Pour débuter son intervention, Nicole Sanquer, l’une des trois élus non-inscrits du A Here Ia Porinetia a quant à elle ciblé la majorité précédente « enfermée dans ses certitudes, souvent arrogante et surtout méprisante ». « Les Polynésiens ont surtout exprimé ce qu’ils ne voulaient plus pour leur pays. Nous espérons que cette défaite conduira ceux qui en sont les seuls responsables à une salutaire autocritique qui, avouons-le, n’est pas le fort du parti politique déchu », a-t-elle taclé.

« Nous voulons croire que la majorité qui s’installe ne s’enfermera pas dans les mêmes travers. Celui du déni de démocratie, celui de la confiscation du pouvoir par crainte de le perdre (…) celui de la démesure face à la précarité et la pauvreté grandissante de nos familles, celui de l’impunité aux règles que l’on édicte (…) Nous souhaitons que cette mandature soit une victoire collective (…) une réussite pour notre pays et pour son peuple.

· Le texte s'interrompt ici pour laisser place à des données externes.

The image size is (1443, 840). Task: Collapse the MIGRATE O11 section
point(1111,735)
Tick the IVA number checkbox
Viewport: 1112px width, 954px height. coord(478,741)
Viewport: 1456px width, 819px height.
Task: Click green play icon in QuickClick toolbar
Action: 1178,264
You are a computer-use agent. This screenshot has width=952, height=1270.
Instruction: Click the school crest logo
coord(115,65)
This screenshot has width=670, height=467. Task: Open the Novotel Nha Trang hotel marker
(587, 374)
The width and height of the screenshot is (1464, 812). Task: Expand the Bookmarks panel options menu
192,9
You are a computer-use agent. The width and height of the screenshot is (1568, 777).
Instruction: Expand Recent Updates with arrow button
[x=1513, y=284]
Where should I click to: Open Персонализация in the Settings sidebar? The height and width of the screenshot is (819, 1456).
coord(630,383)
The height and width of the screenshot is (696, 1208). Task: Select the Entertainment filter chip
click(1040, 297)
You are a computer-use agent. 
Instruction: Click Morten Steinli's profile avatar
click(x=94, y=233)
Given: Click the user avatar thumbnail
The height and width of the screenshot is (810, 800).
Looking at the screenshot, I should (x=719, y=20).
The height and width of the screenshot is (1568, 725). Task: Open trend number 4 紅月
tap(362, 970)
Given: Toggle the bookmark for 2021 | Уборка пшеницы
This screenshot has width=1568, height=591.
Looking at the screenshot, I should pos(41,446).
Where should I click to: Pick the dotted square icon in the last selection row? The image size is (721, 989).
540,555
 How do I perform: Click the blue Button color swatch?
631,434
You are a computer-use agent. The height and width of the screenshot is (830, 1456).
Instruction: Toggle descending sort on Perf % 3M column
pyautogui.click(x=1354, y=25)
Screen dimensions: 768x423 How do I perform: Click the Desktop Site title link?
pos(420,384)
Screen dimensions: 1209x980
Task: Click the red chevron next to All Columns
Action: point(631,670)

Pour chacun de nous quelle que soit son origine, sa profession, ses choix idéologiques (…) Nous souhaitons que cette mandature soit la naissance d’une nouvelle ère pour notre société », a-t-elle ajouté.

Nicole Sanquer a appelé à « passer rapidement à l’action » sur « trois axes majeurs » : « la réduction de nos inégalités sociales, la réforme de notre modèle économique et le changement de notre système politique ». Puis elle a égrené les nombreuses préconisations formulées durant la campagne par A Here Ia Porinetia, en matière économique, fiscale, de santé ou d’éducation. 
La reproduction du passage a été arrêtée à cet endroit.